Tucker et al. (21) performed a simulation study to determine whether the parent compound or the metabolite best predicted bioequivalence as a function of intrinsic clearance. The results showed that until intrinsic clearance exceeded liver blood flow (for drugs with high extraction ratio), the metabolite became a superior predictor of bioequivalence. The probability of concluding bioequivalence was the same for parent drug and metabolite when liver blood flow was higher than intrinsic clearance. When intrinsic clearance approached or exceeded liver blood flow, however, there was roughly a 30% chance of committing a type II error and declaring the test product not to be bioequivalent with the reference product in terms of the Cmax of the parent drug. For the metabolite, however, depending on the WSV set for renal clearance, there was a 90–100% probability of declaring bioequivalence based on the metabolite in terms of Cmax (20).
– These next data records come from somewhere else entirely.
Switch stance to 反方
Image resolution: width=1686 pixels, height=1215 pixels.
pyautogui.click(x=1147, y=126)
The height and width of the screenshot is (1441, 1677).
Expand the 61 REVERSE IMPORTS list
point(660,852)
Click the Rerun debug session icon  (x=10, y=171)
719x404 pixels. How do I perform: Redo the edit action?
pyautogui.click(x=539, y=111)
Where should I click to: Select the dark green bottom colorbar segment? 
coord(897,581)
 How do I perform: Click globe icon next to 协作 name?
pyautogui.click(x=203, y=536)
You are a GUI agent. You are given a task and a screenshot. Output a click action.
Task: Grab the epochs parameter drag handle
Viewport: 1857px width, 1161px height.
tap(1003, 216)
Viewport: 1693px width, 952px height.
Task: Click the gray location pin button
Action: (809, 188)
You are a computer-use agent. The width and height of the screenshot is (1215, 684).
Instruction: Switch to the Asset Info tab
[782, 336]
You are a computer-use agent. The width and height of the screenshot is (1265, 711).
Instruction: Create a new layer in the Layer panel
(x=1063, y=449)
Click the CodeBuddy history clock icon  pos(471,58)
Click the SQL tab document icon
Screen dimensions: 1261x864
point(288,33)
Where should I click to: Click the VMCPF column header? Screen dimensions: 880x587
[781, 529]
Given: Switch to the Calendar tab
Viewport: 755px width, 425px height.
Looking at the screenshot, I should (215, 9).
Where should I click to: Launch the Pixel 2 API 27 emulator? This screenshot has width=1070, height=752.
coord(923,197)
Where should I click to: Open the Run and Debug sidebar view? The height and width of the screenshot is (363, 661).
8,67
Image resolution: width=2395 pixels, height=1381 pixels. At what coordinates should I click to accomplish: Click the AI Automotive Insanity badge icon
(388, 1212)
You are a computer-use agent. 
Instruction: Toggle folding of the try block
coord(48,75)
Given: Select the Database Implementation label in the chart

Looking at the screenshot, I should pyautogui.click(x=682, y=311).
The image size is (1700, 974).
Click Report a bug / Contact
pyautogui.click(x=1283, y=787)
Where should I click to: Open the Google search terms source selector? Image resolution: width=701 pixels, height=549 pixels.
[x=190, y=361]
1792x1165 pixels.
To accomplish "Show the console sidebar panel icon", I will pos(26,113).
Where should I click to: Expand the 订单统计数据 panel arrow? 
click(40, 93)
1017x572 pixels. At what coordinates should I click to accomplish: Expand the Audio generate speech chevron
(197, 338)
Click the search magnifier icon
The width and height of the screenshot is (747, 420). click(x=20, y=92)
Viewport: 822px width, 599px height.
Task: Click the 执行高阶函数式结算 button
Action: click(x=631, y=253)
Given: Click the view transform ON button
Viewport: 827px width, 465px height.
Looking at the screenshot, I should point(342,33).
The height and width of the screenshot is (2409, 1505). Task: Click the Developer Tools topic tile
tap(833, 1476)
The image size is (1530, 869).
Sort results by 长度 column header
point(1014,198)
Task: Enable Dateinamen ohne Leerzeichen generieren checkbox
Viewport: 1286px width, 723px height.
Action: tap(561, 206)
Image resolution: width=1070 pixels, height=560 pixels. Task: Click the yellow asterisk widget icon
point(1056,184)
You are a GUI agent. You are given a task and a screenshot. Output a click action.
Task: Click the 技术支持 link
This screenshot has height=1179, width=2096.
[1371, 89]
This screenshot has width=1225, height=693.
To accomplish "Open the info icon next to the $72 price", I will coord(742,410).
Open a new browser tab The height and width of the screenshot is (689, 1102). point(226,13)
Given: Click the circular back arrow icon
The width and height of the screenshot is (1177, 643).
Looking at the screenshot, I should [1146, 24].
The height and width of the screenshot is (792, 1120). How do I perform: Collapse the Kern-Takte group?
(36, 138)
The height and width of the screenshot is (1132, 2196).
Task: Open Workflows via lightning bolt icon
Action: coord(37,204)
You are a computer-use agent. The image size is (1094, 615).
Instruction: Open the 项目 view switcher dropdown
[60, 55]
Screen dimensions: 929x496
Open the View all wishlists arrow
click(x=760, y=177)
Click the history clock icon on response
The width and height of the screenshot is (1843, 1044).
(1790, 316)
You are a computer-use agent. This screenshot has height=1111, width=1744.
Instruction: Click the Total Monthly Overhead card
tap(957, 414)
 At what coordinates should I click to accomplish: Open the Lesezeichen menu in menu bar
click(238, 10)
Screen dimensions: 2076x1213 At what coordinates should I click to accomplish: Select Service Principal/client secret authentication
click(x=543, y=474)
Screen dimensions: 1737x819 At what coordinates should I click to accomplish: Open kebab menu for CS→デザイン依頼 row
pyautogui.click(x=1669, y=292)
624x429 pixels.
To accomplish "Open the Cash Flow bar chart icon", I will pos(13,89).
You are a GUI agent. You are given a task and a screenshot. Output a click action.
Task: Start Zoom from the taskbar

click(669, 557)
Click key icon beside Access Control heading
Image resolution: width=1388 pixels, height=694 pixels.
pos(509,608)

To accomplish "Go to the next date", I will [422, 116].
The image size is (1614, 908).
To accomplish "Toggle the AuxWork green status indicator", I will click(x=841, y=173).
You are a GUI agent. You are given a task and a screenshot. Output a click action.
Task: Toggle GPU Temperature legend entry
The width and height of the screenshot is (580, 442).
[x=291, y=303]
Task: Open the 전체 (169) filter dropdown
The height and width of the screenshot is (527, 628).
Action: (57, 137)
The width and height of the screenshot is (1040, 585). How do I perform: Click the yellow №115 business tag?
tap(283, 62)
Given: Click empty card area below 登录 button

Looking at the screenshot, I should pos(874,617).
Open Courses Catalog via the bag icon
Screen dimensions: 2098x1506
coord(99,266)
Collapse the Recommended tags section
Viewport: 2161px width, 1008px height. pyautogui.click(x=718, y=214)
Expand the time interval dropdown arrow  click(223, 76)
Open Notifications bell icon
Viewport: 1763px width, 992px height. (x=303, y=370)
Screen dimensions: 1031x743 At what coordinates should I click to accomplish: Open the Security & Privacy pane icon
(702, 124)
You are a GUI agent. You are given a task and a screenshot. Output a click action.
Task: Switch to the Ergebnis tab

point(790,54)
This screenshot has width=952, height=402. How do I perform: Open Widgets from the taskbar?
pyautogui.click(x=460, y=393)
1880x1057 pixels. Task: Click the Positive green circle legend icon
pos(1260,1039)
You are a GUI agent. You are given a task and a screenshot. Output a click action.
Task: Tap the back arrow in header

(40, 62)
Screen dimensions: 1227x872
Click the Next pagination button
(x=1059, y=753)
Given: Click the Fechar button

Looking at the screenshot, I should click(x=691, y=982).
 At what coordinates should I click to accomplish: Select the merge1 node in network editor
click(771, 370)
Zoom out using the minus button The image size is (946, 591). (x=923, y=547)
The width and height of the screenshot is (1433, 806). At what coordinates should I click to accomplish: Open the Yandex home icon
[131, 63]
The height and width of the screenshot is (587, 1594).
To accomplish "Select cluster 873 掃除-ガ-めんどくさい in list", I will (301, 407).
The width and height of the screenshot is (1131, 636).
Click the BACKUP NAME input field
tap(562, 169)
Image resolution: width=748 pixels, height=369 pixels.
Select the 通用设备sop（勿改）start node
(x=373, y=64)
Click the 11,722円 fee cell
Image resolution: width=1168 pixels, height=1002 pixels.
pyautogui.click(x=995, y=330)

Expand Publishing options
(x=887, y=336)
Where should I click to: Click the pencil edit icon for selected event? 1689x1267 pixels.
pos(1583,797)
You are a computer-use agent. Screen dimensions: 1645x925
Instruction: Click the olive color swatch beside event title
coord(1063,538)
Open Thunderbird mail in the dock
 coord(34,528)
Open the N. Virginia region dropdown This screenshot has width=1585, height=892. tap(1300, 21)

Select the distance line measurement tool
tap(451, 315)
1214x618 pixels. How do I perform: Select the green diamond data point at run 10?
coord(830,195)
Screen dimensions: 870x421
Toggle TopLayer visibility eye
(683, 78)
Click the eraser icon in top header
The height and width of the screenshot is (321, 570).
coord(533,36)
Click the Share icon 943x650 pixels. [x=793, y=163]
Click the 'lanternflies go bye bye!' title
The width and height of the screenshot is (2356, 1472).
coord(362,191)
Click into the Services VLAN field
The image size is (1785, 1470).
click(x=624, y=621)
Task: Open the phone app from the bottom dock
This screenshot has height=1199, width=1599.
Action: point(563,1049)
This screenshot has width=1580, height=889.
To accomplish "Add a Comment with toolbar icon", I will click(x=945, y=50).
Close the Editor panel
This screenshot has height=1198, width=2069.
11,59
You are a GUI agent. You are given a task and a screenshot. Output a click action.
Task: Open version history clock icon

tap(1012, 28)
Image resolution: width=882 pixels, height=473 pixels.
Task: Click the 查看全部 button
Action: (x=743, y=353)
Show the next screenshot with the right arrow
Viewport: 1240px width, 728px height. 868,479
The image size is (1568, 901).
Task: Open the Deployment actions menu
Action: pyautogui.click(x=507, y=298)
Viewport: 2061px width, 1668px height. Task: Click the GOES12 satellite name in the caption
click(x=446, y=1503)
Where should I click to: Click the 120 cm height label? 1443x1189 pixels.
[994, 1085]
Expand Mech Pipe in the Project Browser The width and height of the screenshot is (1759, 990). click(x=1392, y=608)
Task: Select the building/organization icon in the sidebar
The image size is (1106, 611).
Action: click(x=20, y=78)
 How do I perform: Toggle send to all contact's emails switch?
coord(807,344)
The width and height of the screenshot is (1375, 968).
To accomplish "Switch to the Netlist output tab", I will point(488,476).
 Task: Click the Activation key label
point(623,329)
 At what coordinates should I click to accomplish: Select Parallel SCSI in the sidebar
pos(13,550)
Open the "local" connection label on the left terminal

According to the results obtained in the present study, a large sample size was one of the prerequisites of bioequivalence studies with pharmacokinetic parameters of verapamil which is a drug with high hepatic clearance. In contrast, bioequivalence could be proved with a smaller sample size by analyzing metabolite pharmacokinetics. Hence, it was more economical, eligible and robust to choose metabolite parameters as alternative approach for bioequivalence studies. In a similar study, the bioequivalence of two oxcarbazepine oral formulations was studied through the simultaneous determination of oxcarbazepine and the active metabolite 10,11-dyhydro-10-hydroxy-carbamazepine derivative. The authors demonstrated the bioequivalence of two oxcarbazepine formulations from metabolite pharmacokinetic data of 12 healthy volunteers, whereas it was not possible to prove bioequivalent with parent drug parameters mainly because of higher intra-individual variability of oxcarbazepine than of its active metabolite (22).

Another reason in our study that suggested norverapamil as an appropriate analyte for the assessment of bioequivalence is that total exposure of norverapamil substantially exceeded that of the parent compound (the verapamil AUC values of 442.2 ng.h.mL-1 and 460.6 ng.h.mL-1 for the test and reference products, respectively, versus the norverapamil AUC values of 773.1 ng.h.mL-1 and 823.0 ng.h.mL-1 for the test and reference products, respectively; P < 0.01). It worth to mention that based on the previous reports plasma levels of norverapamil were linearly related to those of the parent compound after various single oral doses of verapamil in normal subjects (23), which suggest linearity in drug conversion to the metabolite.

In conclusion, the role of metabolite in bioequivalence studies for drugs with highly variable drugs like verapamil should not be neglected. Less variable disposition of the metabolite than that of the parent compound was an important advantage for proving bioequivalence while preventing large number of subjects and producer risk.